London - Brazil hasn't been this close to the gold medal in football since Romario was a young promising star in the late 1980s.

Many great players have tried and failed after him, including the likes of Rivaldo, Roberto Carlos, Ronaldo and Ronaldinho.

Now it will be up to Neymar, the future of Brazilian football, to try to end decades of frustration and give the nation its first gold, the only trophy missing in football for the five-time world champions.

Brazil is the favorite going into Saturday's final at Wembley Stadium against Mexico, a team which has had unusual success against its Latin American rival in recent years and will also be looking for its first Olympic gold.

Anything but the gold will be considered a failure for Brazil, which established the London Games as the team's priority this year and brought most of its top players for the competition.

The Olympics are also an important test for the players — most of them will also likely be in the team trying to help Brazil win next year's Confederations Cup and the 2014 World Cup at home.

Victory would give them an extra boost of morale and show fans the national team is on the right track.

Defeat could raise doubts and even cost the job of coach Mano Menezes as criticism will pour in from all across Brazil.

"We all know that we need to win the gold," Menezes said. "Brazil has to win every tournament it plays, it needs to win every match it plays, even if it's a friendly. And this time even more because it's something the nation has never won before."

Brazil is playing in an Olympic final for the first time since the 1988 Games, when the team led by Romario and Bebeto lost 2-1 to the then Soviet Union.
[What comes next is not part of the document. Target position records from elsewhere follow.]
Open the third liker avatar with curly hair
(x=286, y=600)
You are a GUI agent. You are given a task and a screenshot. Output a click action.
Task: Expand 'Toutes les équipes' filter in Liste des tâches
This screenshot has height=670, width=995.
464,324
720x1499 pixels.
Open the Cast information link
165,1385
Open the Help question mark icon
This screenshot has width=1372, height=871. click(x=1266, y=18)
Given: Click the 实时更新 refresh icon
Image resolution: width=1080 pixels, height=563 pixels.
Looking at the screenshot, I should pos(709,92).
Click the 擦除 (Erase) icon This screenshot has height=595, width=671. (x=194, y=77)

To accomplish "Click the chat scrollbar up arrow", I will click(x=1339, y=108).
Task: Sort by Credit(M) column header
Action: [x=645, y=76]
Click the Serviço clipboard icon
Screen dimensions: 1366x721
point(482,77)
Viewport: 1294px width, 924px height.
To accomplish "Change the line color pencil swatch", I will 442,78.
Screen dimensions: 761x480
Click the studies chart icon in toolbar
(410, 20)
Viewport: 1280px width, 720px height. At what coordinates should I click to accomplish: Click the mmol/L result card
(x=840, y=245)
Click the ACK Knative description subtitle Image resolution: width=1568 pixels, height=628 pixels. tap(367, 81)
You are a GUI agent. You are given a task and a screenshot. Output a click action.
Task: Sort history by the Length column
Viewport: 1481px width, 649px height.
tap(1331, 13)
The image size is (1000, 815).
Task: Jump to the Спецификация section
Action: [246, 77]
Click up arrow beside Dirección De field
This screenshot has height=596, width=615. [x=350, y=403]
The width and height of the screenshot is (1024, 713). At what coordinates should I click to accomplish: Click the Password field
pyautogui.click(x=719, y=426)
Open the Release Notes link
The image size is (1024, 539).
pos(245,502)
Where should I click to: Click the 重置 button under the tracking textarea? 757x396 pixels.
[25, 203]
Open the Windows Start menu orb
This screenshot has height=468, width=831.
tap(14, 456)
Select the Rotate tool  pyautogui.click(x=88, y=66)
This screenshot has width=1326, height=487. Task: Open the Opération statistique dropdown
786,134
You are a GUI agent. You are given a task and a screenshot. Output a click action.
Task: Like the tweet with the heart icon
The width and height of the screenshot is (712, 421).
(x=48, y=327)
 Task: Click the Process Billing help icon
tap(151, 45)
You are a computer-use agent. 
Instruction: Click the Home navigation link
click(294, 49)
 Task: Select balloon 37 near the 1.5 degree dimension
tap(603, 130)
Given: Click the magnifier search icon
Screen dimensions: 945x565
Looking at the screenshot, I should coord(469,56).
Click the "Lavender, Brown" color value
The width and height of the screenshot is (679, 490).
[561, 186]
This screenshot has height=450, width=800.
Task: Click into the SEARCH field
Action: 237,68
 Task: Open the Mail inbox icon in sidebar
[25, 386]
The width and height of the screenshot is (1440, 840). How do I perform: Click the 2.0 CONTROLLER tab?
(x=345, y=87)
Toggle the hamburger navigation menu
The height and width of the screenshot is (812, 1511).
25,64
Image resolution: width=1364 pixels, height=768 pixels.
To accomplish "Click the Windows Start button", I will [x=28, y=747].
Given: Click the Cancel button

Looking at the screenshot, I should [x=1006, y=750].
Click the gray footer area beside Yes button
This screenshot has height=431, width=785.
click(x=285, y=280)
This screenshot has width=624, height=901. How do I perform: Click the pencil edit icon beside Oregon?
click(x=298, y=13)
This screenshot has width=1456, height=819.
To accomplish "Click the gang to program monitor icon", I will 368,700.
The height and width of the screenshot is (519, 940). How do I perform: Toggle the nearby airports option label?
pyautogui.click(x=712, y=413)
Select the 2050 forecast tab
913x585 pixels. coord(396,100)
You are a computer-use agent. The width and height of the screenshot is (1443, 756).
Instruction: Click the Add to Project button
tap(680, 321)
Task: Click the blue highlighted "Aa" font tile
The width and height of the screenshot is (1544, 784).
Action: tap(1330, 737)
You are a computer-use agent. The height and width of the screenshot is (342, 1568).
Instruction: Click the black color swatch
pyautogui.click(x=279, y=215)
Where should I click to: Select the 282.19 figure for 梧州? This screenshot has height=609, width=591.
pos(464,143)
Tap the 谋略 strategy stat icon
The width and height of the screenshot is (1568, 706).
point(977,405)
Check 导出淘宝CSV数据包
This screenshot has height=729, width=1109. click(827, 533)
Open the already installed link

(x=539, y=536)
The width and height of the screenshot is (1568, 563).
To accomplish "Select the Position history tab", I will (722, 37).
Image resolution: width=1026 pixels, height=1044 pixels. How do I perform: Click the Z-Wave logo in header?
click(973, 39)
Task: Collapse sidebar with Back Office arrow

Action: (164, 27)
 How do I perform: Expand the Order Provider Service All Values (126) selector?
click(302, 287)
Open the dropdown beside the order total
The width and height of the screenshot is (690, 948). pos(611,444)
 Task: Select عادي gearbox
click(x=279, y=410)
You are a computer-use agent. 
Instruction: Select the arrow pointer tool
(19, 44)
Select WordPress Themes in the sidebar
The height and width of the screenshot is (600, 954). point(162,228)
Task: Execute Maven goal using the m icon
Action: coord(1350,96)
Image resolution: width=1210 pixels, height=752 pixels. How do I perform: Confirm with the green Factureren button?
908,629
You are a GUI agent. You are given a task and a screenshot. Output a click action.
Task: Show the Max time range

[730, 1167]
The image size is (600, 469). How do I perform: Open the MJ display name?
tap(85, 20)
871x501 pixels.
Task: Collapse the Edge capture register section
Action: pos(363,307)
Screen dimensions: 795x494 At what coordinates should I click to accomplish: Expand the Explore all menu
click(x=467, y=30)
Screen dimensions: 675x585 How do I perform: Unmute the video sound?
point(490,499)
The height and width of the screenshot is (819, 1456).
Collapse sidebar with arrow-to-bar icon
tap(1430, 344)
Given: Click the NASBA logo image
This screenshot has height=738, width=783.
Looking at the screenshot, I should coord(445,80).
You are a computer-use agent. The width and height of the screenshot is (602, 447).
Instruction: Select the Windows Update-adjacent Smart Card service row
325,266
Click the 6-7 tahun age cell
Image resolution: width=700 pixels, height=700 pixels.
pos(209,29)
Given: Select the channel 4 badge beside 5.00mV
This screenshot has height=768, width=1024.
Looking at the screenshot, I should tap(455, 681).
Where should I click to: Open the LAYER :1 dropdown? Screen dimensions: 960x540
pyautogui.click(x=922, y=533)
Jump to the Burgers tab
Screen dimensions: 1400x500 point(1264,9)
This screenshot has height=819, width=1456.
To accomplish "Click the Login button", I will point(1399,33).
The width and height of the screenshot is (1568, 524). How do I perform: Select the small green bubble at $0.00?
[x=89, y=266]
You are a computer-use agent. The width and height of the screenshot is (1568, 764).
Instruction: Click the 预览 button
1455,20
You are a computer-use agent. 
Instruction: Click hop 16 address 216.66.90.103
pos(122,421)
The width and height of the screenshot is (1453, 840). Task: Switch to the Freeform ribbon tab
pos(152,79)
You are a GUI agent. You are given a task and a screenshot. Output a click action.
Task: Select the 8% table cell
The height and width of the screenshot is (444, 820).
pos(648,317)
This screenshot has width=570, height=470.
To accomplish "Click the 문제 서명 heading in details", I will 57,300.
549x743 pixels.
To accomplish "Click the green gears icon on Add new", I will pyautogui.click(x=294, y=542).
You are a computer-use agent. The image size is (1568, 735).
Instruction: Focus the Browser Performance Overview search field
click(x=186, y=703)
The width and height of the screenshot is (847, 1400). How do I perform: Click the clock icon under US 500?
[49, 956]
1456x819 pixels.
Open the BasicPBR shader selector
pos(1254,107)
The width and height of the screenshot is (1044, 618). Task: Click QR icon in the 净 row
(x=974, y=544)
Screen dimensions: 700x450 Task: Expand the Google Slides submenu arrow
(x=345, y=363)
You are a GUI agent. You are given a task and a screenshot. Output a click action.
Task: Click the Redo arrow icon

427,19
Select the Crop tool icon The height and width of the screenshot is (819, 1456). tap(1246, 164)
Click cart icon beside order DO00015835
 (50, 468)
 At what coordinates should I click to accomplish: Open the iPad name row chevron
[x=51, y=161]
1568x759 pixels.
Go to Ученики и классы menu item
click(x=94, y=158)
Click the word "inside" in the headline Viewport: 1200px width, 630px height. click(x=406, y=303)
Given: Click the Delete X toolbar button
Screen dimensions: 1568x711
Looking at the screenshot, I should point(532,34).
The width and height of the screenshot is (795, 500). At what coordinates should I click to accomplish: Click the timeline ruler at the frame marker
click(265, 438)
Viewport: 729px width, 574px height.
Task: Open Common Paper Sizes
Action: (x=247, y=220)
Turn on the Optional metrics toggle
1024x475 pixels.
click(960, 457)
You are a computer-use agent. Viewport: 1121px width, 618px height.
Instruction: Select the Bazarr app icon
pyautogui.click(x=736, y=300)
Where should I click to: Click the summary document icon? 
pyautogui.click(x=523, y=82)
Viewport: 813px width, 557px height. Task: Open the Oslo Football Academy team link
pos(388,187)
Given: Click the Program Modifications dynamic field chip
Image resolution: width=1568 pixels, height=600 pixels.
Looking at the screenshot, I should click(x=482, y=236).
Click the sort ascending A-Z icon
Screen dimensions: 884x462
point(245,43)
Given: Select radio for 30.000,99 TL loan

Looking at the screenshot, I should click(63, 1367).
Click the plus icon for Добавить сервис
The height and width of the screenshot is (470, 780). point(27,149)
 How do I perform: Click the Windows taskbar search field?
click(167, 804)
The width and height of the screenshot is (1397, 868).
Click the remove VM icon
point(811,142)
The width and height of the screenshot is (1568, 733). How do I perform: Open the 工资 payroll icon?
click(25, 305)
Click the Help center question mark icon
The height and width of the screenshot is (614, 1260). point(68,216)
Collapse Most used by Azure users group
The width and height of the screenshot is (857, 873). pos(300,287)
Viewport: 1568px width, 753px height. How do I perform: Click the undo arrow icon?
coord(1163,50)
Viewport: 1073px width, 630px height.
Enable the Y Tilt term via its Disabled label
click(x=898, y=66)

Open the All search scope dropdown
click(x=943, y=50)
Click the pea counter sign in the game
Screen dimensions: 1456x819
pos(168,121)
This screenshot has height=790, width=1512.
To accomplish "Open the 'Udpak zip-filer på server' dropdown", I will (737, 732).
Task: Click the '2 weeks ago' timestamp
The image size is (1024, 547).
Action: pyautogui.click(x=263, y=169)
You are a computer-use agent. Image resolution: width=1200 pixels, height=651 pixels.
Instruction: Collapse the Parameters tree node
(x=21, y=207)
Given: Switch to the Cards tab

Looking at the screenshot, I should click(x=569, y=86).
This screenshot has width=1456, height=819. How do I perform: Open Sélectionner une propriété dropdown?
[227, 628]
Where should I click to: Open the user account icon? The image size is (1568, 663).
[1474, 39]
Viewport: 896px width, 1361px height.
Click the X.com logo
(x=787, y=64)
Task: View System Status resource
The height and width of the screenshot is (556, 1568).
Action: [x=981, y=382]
Brazil also lost the final four years earlier in Los Angeles, and never again made it this close to victory.

Bebeto, Ronaldo, Rivaldo and Roberto Carlos got the bronze at the 1996 Atlanta Games, and Ronaldinho also finished third with Brazil four years ago in Beijing, when the team lost the semifinal to Argentina. Ronaldinho also was in the team eliminated by Cameroon in the quarterfinals of the 2000 Sydney Games. Brazil didn't qualify for Athens in 2004.

Coaches who tried and never got the gold include Mario Zagallo in 1996, Vanderlei Luxemburgo in 2000 and Dunga in 2008.

The man carrying the team's expectations this time is 20-year-old Neymar, Brazil's most talked-about player in years, touted by some to potentially become the world's best player in the world.

"We came here for the gold and we are one match away from getting it," said Neymar, who has been playing up to expectations so far with three goals and several assists in the team's five victories so far. "We just have to do our job in the final."

But Brazil will be facing an opponent which has been creating problems in recent years. Mexico has won six of the last 12 matches against the Brazilians since 1999, including that year's Confederations Cup final. It lost only four of those games and drew two.

The Mexicans won the last time the teams played, a warmup for the Olympics just a few months ago in the United States. Mexico won 2-0 in a match in which both teams played with many of the players who made it to the London Games.

But Mexico's task to win its first gold got a bit harder when forward Giovani Dos Santos was ruled out of the final because of a right hamstring injury. The son of a former Brazilian player, Dos Santos will be replaced by Marco Fabian.

"It's sad, but even if he can't be there, we are going to play the match for him and the country," playmaker Miguel Ponce said.